Kleine Schmankerl für zwischendurch, dezenter Grusel für die kleine Pause. Doch, ohne jeden Zweifel die Geschichten können begeistern. Die Sprecher sind recht gut (wenn auch die Stimme des Vampirs in „Der letzte seiner Art“ eher Gänsehaut im Ohr verursacht), sie tragen den Hörer sacht durch den Plot.
Doch noch mehr könnten die Geschichten begeistern, wenn man sich vor der Produktion eines Hörbuchs (oder soll’s ein Hörspiel sein?) festlegt, ob es eine Lesung ODER ein Hörspiel werden soll. Vom Erzähler unterbrochene Dialoge, zumal wenn diese nur sehr kurz sind und / oder nur sehr spärlich vorhanden, hacken die Kurzgeschichte noch mal zusätzlich klein und wirken störend.

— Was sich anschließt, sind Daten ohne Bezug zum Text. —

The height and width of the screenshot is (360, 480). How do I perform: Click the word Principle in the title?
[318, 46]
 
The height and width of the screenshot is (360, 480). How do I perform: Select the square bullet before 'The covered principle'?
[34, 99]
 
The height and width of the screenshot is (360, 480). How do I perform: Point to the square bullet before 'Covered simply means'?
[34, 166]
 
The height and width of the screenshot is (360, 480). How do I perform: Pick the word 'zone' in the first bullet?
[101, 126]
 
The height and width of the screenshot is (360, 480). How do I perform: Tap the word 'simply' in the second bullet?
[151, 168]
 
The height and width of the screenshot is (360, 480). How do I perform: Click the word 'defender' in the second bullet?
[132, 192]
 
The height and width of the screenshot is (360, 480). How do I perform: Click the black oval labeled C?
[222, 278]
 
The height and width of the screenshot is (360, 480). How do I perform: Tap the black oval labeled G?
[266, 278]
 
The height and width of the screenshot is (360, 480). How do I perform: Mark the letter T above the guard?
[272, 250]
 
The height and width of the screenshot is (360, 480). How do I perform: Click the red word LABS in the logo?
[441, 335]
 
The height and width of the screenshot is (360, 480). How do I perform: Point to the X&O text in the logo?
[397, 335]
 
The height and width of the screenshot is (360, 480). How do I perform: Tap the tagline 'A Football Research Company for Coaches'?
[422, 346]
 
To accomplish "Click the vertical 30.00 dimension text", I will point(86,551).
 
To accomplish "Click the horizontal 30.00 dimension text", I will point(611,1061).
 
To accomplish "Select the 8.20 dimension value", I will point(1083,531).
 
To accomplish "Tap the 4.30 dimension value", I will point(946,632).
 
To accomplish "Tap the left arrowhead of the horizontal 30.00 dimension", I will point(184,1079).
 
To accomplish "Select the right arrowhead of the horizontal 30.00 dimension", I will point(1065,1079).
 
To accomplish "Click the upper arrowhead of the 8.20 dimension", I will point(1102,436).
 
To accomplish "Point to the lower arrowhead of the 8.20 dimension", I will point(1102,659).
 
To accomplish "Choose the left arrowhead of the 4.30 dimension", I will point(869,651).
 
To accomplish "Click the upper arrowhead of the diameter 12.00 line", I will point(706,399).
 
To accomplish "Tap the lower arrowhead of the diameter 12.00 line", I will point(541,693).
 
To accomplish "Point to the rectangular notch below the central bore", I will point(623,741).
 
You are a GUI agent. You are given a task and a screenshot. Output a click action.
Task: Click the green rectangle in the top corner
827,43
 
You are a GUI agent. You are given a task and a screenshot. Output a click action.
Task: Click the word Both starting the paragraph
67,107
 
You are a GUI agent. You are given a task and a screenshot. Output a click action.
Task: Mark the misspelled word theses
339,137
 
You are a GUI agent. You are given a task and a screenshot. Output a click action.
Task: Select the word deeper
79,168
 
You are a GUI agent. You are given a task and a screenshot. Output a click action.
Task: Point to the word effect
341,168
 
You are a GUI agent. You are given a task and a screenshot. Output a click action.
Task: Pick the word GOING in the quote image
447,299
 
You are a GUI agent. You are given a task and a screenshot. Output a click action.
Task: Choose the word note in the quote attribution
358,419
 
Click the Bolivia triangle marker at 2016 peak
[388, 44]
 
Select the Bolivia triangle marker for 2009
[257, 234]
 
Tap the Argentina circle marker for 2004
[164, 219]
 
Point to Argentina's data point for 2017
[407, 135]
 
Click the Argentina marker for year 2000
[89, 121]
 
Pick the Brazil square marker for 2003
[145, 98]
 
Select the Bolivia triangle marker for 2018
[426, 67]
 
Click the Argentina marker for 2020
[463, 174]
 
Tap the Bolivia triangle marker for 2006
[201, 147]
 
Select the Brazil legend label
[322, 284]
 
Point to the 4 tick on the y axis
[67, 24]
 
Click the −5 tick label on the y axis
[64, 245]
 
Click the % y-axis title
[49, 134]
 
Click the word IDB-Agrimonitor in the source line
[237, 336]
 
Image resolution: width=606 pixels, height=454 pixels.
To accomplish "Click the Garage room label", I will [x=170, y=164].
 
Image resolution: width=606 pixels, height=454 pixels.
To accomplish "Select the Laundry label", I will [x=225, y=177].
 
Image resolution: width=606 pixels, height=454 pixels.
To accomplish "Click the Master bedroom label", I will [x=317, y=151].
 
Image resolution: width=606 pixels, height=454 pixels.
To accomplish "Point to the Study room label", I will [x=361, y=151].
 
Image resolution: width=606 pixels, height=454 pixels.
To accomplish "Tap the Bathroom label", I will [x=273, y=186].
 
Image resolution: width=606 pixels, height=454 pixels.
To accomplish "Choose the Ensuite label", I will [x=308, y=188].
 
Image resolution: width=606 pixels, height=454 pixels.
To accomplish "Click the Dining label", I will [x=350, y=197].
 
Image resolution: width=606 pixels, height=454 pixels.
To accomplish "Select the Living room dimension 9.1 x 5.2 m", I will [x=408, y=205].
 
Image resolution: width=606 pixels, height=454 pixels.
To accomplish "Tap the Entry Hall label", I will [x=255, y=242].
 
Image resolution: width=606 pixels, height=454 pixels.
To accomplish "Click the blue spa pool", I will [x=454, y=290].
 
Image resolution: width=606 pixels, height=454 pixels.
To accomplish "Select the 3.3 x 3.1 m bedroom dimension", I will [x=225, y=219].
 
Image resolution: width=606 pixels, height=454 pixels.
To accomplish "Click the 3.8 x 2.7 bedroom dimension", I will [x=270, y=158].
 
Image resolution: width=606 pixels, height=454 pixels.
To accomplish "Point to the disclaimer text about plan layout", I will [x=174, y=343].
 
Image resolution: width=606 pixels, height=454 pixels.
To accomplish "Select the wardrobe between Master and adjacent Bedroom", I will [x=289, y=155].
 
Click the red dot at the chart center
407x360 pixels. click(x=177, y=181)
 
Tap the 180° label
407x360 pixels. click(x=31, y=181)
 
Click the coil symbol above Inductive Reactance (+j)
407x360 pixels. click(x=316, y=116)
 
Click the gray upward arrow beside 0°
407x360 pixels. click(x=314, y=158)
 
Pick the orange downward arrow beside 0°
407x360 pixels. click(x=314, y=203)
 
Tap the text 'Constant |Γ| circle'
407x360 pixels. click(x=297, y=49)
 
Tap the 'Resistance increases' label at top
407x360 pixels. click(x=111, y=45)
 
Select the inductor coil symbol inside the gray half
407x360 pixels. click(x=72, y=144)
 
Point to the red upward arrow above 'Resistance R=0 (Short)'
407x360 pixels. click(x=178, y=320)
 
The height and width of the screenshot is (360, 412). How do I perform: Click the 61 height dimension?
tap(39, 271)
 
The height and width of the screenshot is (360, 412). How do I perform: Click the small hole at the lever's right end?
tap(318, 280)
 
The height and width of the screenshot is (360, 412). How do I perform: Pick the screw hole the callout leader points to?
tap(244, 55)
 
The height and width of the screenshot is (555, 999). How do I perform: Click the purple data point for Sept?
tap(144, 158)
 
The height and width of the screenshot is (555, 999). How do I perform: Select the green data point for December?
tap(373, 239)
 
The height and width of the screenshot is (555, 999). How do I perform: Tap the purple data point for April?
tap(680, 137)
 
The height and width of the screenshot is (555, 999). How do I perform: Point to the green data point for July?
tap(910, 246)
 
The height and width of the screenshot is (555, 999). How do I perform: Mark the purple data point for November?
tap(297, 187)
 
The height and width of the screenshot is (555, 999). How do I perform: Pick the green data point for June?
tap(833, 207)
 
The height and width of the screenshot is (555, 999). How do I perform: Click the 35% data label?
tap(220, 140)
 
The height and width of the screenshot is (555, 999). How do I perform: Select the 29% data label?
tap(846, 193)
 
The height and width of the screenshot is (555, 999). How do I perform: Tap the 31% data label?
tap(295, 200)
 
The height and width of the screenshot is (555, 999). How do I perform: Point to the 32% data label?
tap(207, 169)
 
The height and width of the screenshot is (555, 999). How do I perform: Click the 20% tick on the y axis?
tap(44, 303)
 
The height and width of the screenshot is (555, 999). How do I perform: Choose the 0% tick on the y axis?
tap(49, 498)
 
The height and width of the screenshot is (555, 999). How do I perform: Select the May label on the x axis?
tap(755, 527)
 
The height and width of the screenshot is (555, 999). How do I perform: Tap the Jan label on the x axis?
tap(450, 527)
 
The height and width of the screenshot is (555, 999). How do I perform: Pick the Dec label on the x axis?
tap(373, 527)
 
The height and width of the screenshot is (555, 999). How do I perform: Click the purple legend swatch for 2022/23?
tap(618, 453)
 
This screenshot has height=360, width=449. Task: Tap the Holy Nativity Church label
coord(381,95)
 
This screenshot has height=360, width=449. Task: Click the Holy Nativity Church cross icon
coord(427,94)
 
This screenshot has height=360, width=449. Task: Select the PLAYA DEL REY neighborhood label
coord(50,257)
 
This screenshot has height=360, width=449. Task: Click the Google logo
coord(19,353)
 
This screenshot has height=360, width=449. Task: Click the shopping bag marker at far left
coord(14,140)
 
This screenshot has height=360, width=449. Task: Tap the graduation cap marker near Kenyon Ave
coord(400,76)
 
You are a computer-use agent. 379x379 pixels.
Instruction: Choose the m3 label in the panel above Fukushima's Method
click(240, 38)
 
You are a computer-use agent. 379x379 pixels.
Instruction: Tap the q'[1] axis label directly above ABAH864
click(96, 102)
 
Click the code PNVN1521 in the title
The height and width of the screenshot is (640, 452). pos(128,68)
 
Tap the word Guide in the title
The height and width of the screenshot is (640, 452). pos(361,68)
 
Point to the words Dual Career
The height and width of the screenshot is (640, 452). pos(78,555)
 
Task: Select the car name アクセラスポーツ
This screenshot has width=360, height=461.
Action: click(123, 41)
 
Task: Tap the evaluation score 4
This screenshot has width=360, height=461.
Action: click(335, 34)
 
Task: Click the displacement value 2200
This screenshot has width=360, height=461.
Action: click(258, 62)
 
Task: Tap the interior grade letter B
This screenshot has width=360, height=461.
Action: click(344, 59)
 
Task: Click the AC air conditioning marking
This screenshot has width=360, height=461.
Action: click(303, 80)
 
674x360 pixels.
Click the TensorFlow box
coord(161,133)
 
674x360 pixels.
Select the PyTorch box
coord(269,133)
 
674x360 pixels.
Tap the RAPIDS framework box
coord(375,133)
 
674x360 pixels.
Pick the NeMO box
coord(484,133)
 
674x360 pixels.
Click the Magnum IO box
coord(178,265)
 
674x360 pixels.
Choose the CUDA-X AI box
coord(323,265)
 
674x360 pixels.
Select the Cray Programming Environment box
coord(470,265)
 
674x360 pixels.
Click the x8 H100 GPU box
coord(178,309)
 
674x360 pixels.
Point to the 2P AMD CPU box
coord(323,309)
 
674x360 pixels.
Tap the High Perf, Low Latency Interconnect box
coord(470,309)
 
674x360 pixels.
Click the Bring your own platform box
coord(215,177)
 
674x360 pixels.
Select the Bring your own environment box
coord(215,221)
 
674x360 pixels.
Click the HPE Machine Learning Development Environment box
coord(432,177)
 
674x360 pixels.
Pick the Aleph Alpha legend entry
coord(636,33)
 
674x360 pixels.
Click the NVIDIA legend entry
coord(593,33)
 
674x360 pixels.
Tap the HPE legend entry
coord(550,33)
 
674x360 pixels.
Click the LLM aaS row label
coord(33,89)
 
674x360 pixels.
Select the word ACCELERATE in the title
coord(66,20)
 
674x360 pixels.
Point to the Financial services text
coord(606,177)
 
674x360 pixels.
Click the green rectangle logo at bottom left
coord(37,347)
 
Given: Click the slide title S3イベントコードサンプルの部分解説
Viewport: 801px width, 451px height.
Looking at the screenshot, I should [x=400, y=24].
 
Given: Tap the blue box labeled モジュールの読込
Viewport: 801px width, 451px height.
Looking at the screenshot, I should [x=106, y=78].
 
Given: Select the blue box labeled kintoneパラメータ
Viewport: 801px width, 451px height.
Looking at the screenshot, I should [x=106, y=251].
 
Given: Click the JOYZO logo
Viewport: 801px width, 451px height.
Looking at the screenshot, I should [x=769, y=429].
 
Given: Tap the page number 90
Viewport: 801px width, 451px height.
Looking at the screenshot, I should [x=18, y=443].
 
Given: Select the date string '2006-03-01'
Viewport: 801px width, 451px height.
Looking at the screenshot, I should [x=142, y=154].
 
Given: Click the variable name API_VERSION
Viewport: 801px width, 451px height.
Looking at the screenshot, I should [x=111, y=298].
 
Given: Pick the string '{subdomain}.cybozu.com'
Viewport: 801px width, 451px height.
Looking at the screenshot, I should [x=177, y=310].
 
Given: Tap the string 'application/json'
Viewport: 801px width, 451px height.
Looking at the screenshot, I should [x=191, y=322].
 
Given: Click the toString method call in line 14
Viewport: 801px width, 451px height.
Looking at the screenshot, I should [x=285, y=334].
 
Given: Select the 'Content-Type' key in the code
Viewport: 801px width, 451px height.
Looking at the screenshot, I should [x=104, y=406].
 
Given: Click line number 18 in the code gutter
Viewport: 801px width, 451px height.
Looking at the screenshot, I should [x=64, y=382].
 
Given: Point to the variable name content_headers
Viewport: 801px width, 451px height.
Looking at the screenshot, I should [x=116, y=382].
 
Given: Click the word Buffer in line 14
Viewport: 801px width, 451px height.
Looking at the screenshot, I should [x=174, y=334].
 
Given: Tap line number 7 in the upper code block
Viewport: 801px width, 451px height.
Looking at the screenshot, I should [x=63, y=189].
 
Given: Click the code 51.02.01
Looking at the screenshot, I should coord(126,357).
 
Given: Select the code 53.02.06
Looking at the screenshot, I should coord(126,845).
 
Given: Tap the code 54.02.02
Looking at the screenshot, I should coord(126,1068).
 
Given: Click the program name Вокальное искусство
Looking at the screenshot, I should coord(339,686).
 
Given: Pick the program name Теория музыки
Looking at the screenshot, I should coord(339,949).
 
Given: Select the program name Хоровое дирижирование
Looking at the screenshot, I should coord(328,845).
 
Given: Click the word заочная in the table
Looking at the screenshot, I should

Die eingestreuten Geräusche stören nicht, unterstützen aber auch nicht wirklich, außer bei der sehr passenden Spinettmusik in der Geschichte „Maskerade“. Dezent im Hintergrund unterstützt sie die Ballsaalatmosphäre. Ansonsten wirken die meisten Geräusche aufgesetzt, weil sie gerade in diesem Augenblick von dem Sprecher beschrieben werden, zum Beispiel das Schnauben der Pferde. Doppelt gemoppelt...
Fazit:
Insgesamt aber unbedingt hörenswert, stimmungsvolle Kerzenlichtgeschichten.